Numerous dreams come and go throughout this narrative pointing at both the otherworldliness of life after the great and final mistake of mankind and also the mundanity of life's requirements. Even after the apocalypse we eat and we sleep and we dream. If we are a little child, we must learn the difference between the real world and the world of dreams and between bad dreams and good ones. Even in this world, or perhaps especially in this one, a father must teach his child ethics - which things to value, the respect due other living beings. And even in this deeply damaged universe, the son also teaches his father. Some of the most touching moments in this novel are ones in which the boy's inherent knowledge of what is right is challenged by what his father feels he must do to help them both survive in the extremity of the circumstances. This is an old tale - told often in both classical drama and in modern ones like Arthur Miller's All My Sons or Jon Robin Baitz's Other Desert Cities and A Fair Country. This is one of the sacred roles of parents. You can feel the deep struggle in this man who on the one hand must do everything that he can for his son to survive, even while he knows he is dying, and on the other wants to give him the same things most parents want to give their children - a safe, predictable world of full of goodness and generosity, and kind acts
You wanted to know what the bad guys looked like. Now you know. It may happen again. My job is to take care of you. I was appointed to do that by god. I will kill anyone who touches you. Do you understand?

Yes.

He sat there cowled in the blanket. After a while he looked up. Are we still the good guys? he said.

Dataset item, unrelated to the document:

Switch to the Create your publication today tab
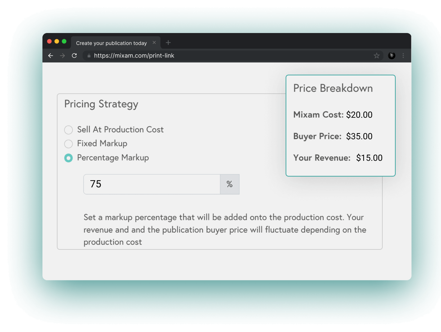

Yes. We're still the good guys.

And we always will be.

Yes. We always will be.

Okay.

In the morning they came up out of the ravine and took to the road again. He'd carved the boy a flute from a piece of roadside cane and he took it from his coat and gave it to him. The boy took it wordlessly. After a while he fell back and after a while the man could hear him playing. A formless music for the age to come. Or perhaps the last music on earth called up from out of the ashes of its ruin.
What continually amazed me in this story is that a sense of what the world will be and who the boy could be in it is what motivated the actions of the father. He doesn't just sit down and die, he envisions the future and he walks towards it. This is not merely a book, it's a monument.

4 comments:

Anonymous said...

Thank you for reminding me of the power of The Road. Coming in a week when we lost Vaclav Havel -- thank you also for your words about him -- McCarthy's book, the father's struggle to keep hope alive in his son, bring to mind and heart the life-giving and life-sustaining power of art.

Caroline said...

What a wonderful review. It gives me the courage to read this book. I'm not a squeamish perosn at all but was always afraid to see what bleak horrors were waiting between the pages of this book. But there is beauty too, it seems, and quite a lot of it.

Barbara said...

Ted, I read your blog regularly and every once in a while I am reminded why. You, dear sir, are a magnificent writer yourself. I may never work myself up to reading The Road, but your review was a small gem of concise prose. Looking forward to 2012 and seeing what you read this year.

Ted said...

Anonymous - Indeed and those two writers accomplish that feat so differently.

Caroline - Me too. It is worth the try.

Barbara - Thank you for that kind compliment. I like book blogging so much precisely because one isn't reading in a vacuum but as part of a dialogue with other readers, so I am glad when my reading provokes others' appreciation.